*PROVIDED INFORMATION:*
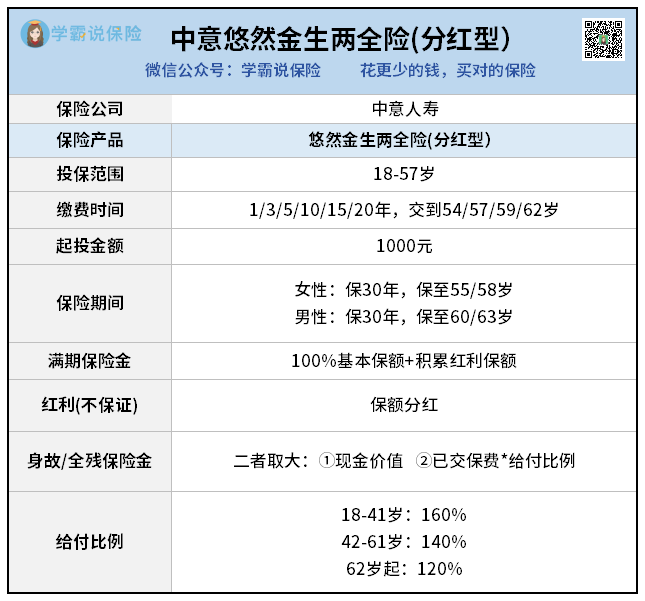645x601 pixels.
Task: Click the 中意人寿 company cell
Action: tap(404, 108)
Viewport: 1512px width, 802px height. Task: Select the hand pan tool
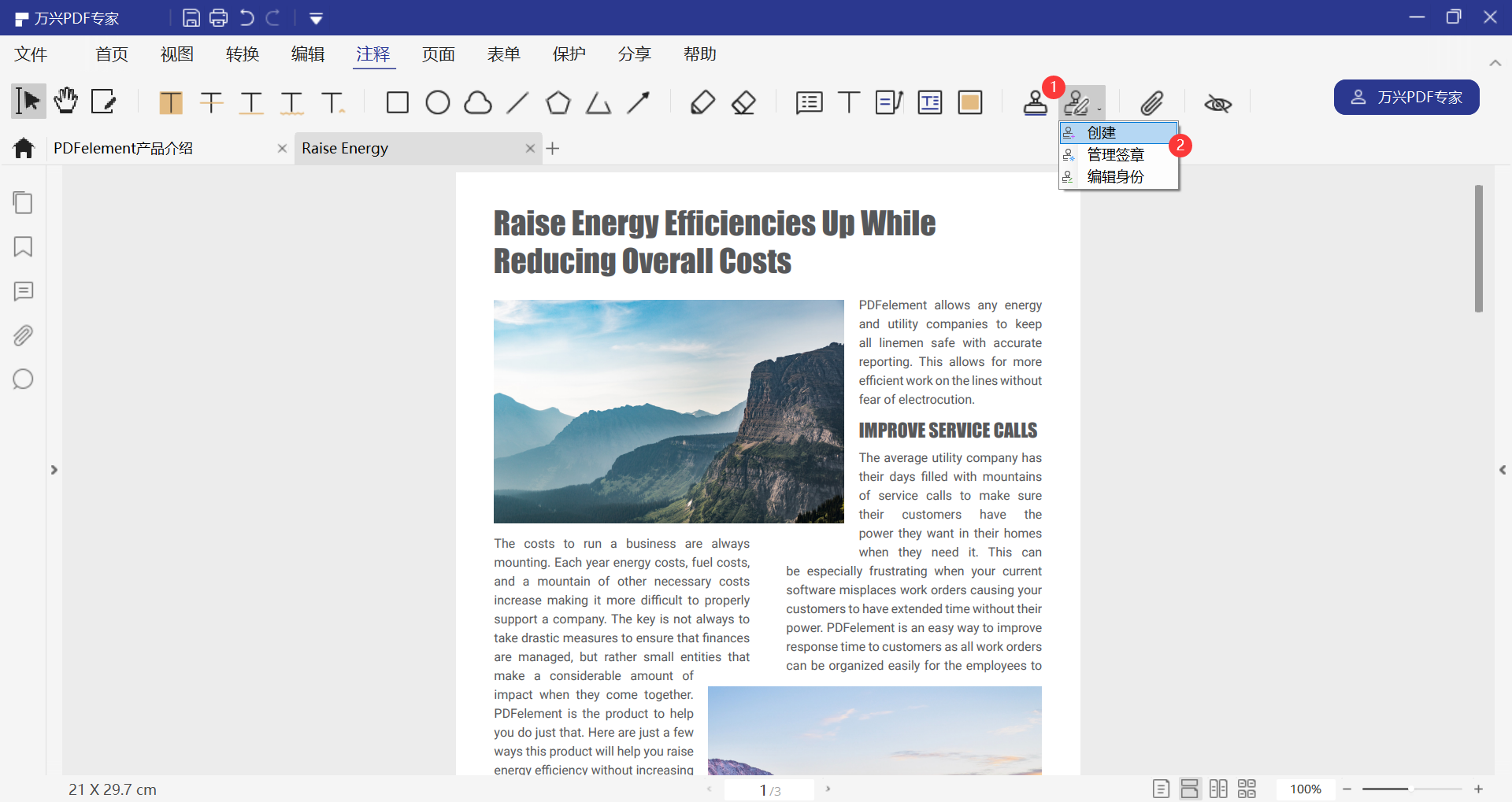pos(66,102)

*WHAT YOU WILL DO:*
Skip every picture. Repeat word for word the lines from the line holding "Viewport: 1512px width, 802px" through the end of the entries above.

*FINISHED EXERCISE:*
Viewport: 1512px width, 802px height. Task: Select the hand pan tool
pos(66,102)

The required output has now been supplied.